On December 19, 2016, the Minister of Innovation, Science and Economic Development issued Guidelines on the National Security Review of Investments under the Investment Canada Act (ICA).
Overview of the Guidelines
Most significantly, the Guidelines list factors that will be taken into account by the government in determining whether foreign investments into Canada could be injurious to national security. These factors are:
- The potential effects of the investment on Canada’s defence capabilities and interests;
- The potential effects of the investment on the transfer of sensitive technology or know-how outside of Canada;
- Involvement in the research, manufacture or sale of goods/technology relating to certain controlled goods noted in the Defence Production Act, including firearms, military training equipment, certain types of aircraft, weaponry and defence systems, etc.;
- The potential impact of the investment on the security of Canada’s critical infrastructure. Critical infrastructure refers to processes, systems, facilities, technologies, networks, assets and services essential to the health, safety, security or economic well-being of Canadians and the effective functioning of government;
- The potential impact of the investment on the supply of critical goods and services to Canadians, or the supply of goods and services to the Government of Canada;
- The potential of the investment to enable foreign surveillance or espionage;
- The potential of the investment to hinder current or future intelligence or law enforcement operations;
- The potential impact of the investment on Canada’s international interests, including foreign relationships; and,
- The potential of the investment to involve or facilitate the activities of illicit actors, such as terrorists, terrorist organizations or organized crime.
The Guidelines represent the first time any such disclosure has been made since the ICA was amended in 2009 to provide for a national security review process. It also represents the second time in 2016 that the government has provided eagerly sought-after details regarding the national security review process, signaling significantly enhanced transparency in relation to the administration of the national security review process. (Earlier in 2016, the government for the first time published certain statistics on the frequency and outcomes of national security reviews.)
Insights from the Guidelines
The Guidelines are notable in at least three respects.
First, they set out nine factors that will be considered in assessing the national security implications of a foreign investment. While these factors are not intended to be exhaustive, and while some of them are capable of broad interpretation, others are more precise and provide meaningful information to investors contemplating investment into Canada. It is certainly true that some of these factors may already have been, broadly-speaking, self-evident to foreign investors and their counsel; nevertheless, the specifics identified in the guidelines are useful, particularly as this type of disclosure was previously non-existent. Most notably, the factors reveal a core focus on defence, technology and intelligence-related concerns.
Second, the Guidelines recommend that foreign investors file their ICA notifications “early” and prior to the deadlines set out by statute. By way of context, the ICA sets out that the only filing requirement in respect of the vast majority of foreign “control” investments into Canada (i.e., 95%+) is to file a form known as a notification, which may be filed up to 30 days after closing. However, where an investor desires certainty regarding the application of the national security provisions to its investment, it may voluntarily file this notification early, prior to closing, and, if 45 days elapse following the filing of such notification, with no action being taken, the investor can proceed with closing knowing that the period within which a national security review could be ordered has expired.

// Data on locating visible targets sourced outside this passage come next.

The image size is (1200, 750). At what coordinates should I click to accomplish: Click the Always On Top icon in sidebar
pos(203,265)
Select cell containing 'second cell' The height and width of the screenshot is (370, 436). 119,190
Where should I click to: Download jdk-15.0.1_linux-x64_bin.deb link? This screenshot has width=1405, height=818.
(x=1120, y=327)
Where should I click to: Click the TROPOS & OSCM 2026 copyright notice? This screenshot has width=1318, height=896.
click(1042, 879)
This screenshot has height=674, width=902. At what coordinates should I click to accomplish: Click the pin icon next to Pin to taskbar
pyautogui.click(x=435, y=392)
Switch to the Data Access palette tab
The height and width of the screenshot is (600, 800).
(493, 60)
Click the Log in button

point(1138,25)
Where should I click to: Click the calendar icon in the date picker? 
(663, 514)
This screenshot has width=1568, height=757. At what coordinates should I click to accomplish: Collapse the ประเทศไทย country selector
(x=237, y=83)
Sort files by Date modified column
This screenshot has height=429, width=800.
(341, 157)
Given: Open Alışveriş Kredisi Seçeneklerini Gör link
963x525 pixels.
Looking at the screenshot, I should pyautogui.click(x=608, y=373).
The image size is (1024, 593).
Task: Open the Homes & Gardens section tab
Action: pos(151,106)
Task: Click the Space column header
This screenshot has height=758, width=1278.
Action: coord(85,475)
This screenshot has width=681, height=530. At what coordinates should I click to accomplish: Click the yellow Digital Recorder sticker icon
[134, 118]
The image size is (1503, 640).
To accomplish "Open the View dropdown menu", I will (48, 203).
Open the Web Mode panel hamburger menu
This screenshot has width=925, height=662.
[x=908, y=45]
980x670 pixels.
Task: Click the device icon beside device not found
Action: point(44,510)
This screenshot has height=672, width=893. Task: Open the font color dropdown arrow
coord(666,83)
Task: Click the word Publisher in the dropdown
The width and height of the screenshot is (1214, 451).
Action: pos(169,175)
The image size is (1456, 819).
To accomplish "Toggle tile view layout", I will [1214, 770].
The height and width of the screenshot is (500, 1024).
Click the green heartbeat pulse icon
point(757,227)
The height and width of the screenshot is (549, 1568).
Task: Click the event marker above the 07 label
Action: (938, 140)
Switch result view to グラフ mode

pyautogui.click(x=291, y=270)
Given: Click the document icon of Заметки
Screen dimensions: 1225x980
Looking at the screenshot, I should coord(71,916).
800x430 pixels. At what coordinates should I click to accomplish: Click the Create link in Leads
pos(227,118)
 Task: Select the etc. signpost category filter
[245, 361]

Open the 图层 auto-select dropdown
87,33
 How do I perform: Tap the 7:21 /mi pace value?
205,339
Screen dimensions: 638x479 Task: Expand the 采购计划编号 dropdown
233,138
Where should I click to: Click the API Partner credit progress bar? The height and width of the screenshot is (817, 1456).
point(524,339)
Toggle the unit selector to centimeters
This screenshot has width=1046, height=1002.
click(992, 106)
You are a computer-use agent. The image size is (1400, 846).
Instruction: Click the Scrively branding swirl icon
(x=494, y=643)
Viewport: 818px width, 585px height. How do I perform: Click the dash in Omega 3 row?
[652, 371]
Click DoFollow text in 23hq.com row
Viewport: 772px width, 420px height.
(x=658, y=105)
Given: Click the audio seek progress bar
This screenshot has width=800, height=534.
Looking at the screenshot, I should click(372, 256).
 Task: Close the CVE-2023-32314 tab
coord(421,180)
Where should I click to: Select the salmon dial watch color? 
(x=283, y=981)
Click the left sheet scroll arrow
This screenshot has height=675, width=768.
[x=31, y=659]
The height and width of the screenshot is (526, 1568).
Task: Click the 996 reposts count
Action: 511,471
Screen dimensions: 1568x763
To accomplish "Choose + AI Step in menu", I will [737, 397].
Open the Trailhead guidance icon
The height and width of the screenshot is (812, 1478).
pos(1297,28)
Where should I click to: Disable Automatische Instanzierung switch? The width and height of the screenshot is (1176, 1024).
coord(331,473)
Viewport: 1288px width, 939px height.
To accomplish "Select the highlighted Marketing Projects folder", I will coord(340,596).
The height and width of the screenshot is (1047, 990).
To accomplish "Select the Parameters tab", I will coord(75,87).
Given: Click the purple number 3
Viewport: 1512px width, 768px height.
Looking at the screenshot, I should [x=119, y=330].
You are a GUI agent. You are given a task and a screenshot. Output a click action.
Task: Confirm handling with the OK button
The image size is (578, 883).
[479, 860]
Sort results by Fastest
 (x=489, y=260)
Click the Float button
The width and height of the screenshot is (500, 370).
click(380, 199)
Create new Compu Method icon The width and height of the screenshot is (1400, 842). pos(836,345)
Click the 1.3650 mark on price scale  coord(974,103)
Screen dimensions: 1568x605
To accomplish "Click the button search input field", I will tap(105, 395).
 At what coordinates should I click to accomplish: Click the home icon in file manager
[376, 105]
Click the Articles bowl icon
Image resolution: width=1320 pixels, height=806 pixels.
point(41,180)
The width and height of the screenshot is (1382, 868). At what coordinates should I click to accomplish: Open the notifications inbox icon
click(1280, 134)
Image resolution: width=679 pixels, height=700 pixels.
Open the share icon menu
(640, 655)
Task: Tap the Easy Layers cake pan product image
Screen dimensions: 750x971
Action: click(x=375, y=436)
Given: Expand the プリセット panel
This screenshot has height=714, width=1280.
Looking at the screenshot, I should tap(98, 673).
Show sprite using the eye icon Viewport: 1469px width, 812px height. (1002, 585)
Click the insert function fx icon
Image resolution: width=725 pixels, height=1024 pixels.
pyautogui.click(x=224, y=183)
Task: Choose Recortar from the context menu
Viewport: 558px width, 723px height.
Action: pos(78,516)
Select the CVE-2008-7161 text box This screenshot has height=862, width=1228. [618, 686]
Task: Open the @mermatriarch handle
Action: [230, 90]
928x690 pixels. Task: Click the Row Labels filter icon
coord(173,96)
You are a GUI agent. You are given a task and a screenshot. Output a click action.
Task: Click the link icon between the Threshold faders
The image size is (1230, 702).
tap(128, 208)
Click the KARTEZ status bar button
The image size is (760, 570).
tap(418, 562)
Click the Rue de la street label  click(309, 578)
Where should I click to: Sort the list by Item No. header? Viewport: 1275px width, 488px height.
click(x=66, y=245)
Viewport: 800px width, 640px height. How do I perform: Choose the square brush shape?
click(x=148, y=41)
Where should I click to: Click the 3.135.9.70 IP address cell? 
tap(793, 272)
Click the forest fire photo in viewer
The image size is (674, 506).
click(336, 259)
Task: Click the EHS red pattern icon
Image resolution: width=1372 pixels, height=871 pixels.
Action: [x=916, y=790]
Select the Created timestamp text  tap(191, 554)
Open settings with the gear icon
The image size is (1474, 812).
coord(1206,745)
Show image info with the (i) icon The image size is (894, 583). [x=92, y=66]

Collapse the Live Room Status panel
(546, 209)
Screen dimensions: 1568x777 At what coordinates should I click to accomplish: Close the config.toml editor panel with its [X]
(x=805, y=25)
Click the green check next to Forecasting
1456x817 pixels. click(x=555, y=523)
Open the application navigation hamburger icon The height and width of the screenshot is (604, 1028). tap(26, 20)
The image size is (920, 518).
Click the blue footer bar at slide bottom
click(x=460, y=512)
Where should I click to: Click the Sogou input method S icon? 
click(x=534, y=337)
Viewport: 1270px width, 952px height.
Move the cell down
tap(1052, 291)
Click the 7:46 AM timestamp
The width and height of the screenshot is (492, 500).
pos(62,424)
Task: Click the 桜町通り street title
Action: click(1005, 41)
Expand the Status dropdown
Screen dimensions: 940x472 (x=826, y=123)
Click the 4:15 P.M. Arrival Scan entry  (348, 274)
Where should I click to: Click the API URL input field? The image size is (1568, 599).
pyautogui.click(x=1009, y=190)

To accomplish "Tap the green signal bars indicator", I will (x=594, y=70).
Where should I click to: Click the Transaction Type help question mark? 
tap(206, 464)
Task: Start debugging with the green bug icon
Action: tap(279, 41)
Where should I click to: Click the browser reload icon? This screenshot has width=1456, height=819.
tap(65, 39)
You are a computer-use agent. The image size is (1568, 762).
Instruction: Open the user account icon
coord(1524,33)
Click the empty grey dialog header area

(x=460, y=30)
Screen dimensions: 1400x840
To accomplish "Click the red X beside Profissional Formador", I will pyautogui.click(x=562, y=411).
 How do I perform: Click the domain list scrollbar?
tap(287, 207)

The Guidelines encourage investors to file their notifications early – even though this is not required by law – particularly in cases where the assessment factors described above may be present. In the past, we believe it would have been accurate to characterize the government as largely indifferent as to when a foreign investor filed its notification – certainly the statute itself is formally indifferent. We believe that recent, complicated situations in which the government has sought post-closing divestitures of Canadian businesses on national security grounds have led the government to conclude that it is far easier to manage national security concerns on a pre-closing basis, before ownership has transferred, and hence to formalize the recommendation to file early.
Third, the Guidelines set out that Investment Review Division officials are ready to meet with and engage in consultations with foreign investors in relation to their transactions with a view to facilitating national security assessments and clarifying information requirements, “at the earliest stages of the development of their investment projects”. While it has always been open to foreign investors to engage with the Investment Review Division, the Guidelines go further in actively encouraging early engagement. Foreign investors and the Canadian businesses in which they propose to invest may previously have been reluctant in some cases to engage in this manner with governmental authorities; the Guidelines may on balance lead to earlier and more involved engagement.